___ Input material

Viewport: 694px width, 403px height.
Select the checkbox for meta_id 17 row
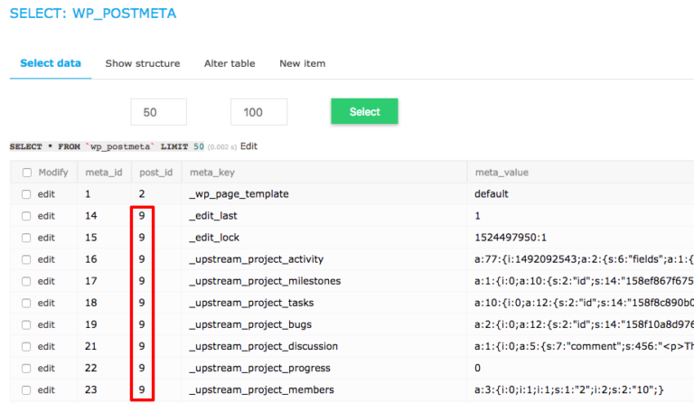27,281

______
___ Input material

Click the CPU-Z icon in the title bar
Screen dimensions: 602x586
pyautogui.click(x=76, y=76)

______
___ Input material

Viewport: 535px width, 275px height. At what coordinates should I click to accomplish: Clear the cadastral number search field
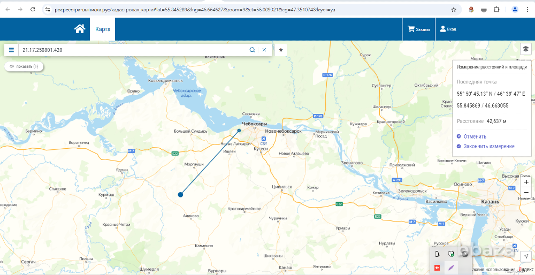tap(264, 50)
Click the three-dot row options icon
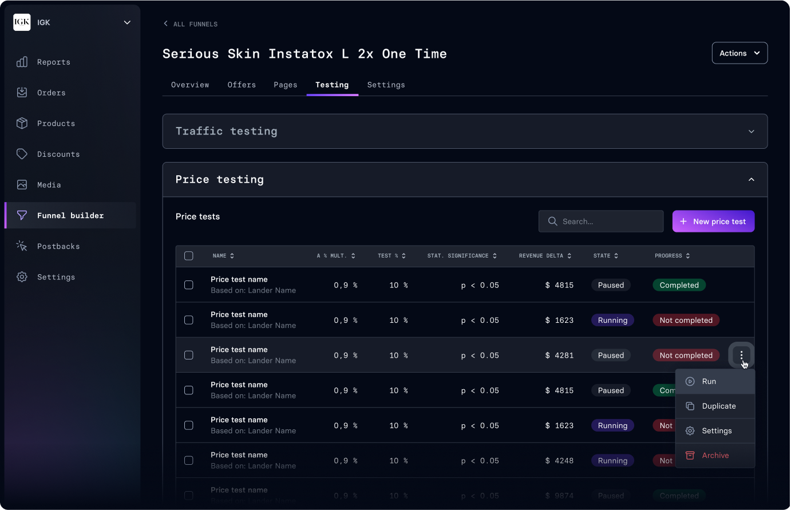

______

▸ **Work instructions**: Locate the string "icon" in the listing above and copy every line where it occurs.

▸ **Written solution**:
Click the CPU-Z icon in the title bar
Click the three-dot row options icon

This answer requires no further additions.